Although they provide insight into only the one aspect of genetic diversity, our results inform aspects of each of these potential approaches. We found that levels of genotypic and allelic diversity at most sites are high and can serve as source populations for restoration material. Exceptions include upper Potomac River sites (e.g., HCK, POR, WF), and two sites in the central Bay (SCN, SFP). Low diversity in sites and presence of shared genotypes among sites in the upper Potomac River also cautions against the use of that region for source material without prior thought and understanding of the potential implications of low diversity collections. On the other hand, the widespread genotypes in the low diversity sites could be candidates for intensive propagation if their dominance was shown to relate to superior competitive ability that confers resistance to environmental stressors affecting the Potomac River. We do not advocate approaches that reduce genetic diversity, but as part of a comprehensive restoration program, having genotypes that can withstand and even flourish under stressful conditions could be beneficial. Our current data only provide a starting point for investigation of such possibilities.

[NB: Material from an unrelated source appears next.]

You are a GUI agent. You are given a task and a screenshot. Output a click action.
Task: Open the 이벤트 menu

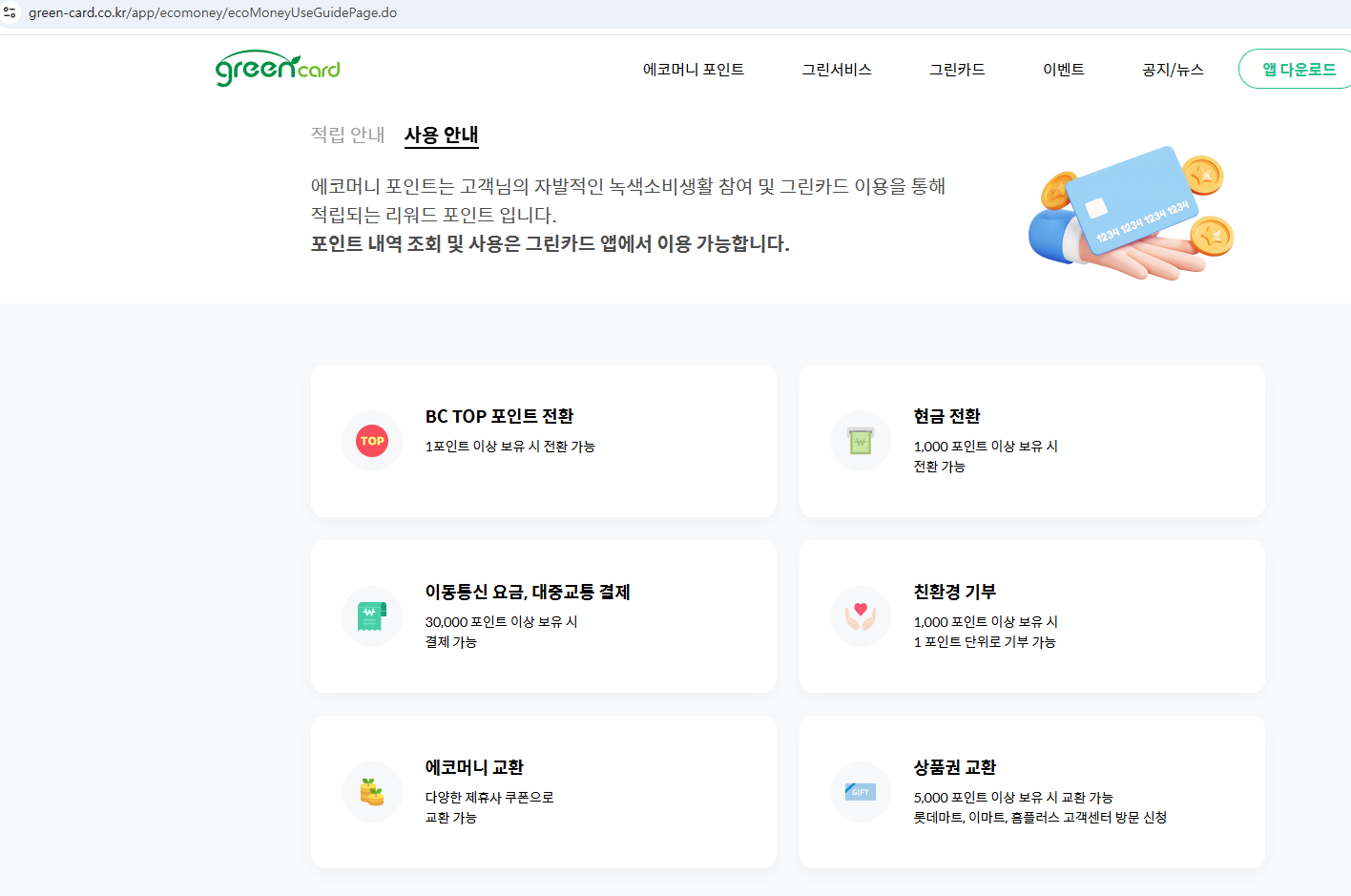tap(1064, 69)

Based on the diversity we observed, we found no compelling evidence for the need for genetic rescue of any population through introduction of genotypes or the need to mix genotypes in restoration plantings (Hedrick and Fredrickson 2010). We have no way of knowing the original levels of genetic diversity in the Bay, but, despite extensive population size declines, there is no evidence of catastrophic losses in that most remaining sites are not genetically depauperate or homogeneous. Confirmation of this assertion requires comparing fitness in apparently bottlenecked populations with populations that have no indication of severe reduction.

The spatial substructuring we detected among sites in the northern and central Bay suggests that caution should be used in moving propagules to locations distant from their source. It is also necessary to more thoroughly understand the population structure within the Potomac River to determine the scales at which there is genetic interaction from dispersal of vegetative propagules, pollen, and seed. Specifically, we suggest that movement of propagules for restoration activities be limited to within each of the four primary geographic areas that are related to environmental factors, in particular salinity. We find no strong evidence against moving propagules within regions. Our data do not allow us to assess the degree to which the genetic differences we detected indicate adaptation to local environmental conditions. We are just beginning to conduct experiments to determine whether there is evidence for local adaptation within these regions and if there are fitness consequences of crossing individuals from different regions. Until more investigations relating these patterns with fitness are completed, it is prudent to be cautious and carefully select plant material from within one of the genetic regions.